====== PAGE ======

A sequence $ \{X_i \}_{i \geq 0} $ is defined recursive by $ X_{n+1} = 3 X_{n} – 2X_{n-1}, \qquad n \geq1. $
and $ X_0 = \begin{pmatrix}
1 & 0 \newline
1 & 1
\end{pmatrix},X_1 = \begin{pmatrix}
1 & 1 \newline
1 & 1
\end{pmatrix}. $ Find an explicit formula for $ X_n $.
My attempt;
We can write $ = \begin{pmatrix}
X_{n+1} \newline X_{n} \end{pmatrix} = \begin{pmatrix} 3 & -2 \newline 1 & 0 \end{pmatrix} \begin{pmatrix} X_{n} \newline X_{n-1} \end{pmatrix} $ for $ n \geq 1. $ Diagonalizing the matrix yields
$\begin{pmatrix} X_{n+1} \newline X_{n} \end{pmatrix} = \begin{pmatrix} 2 & 1 \newline 1 & 1 \end{pmatrix} \begin{pmatrix} 2^n & 0 \newline 0 & 1 \end{pmatrix} \begin{pmatrix} 1 & -1 \newline -1 & 2 \end{pmatrix} \begin{pmatrix} X_{n} \newline X_{n-1} \end{pmatrix}$
This is and old exam; now the answer concludes that $X_n $ can be written as $ X_n = A + 2^n B $, for some matrices A and B, which can be found by plugging in $ X_1 $ and $ X_0.$ My question is how did he draw this conclusion, is it only from the eigenvalues? How would one approach questions on this form if the matrix couldnt be diagonalized?
Best Answer
We may prove the claim $X_n = A + 2^n B$ by induction. The inductive step is easy: for $n\geq 1$, $$X_{n+1} = 3 X_{n} - 2X_{n-1}=3(A + 2^n B)-2(A + 2^{n-1} B)=A + 2^{n+1} B.$$ It remains to find $A$ and $B$ by considering the cases $n=0$ and $n=1$: $$\begin{cases} X_0=A + B\\ X_1=A + 2 B \end{cases}\implies \begin{cases} B=X_1-X_0\\ A=X_0-B=2X_0-X_1 \end{cases}.$$

====== DATA LINES ======

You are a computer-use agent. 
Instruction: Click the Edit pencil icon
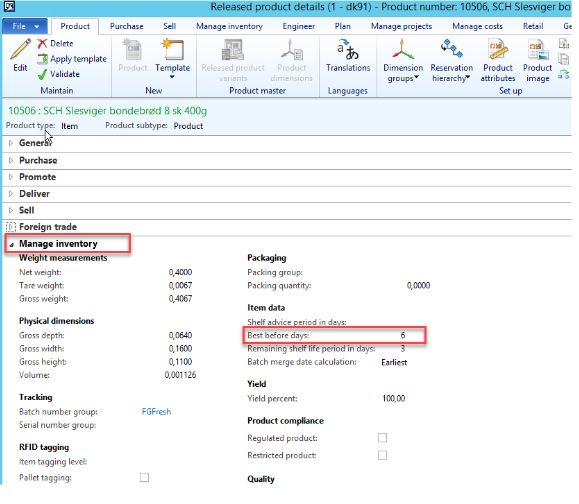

======

**DIRECTION:**
For each statement, say yes or no according to the math thread, and quote the words of the thread that decide it. (a) The exam answer finds A and B by plugging in X_1 and X_0. (b) The best answer proves the claim X_n = A + 2^n B by diagonalizing the matrix. (c) The best answer gives B as X_1 minus X_0.

**WRITTEN RESPONSE:**
(a) Yes: "which can be found by plugging in $ X_1 $ and $ X_0.$"
(b) No: "We may prove the claim $X_n = A + 2^n B$ by induction."
(c) Yes: "B=X_1-X_0"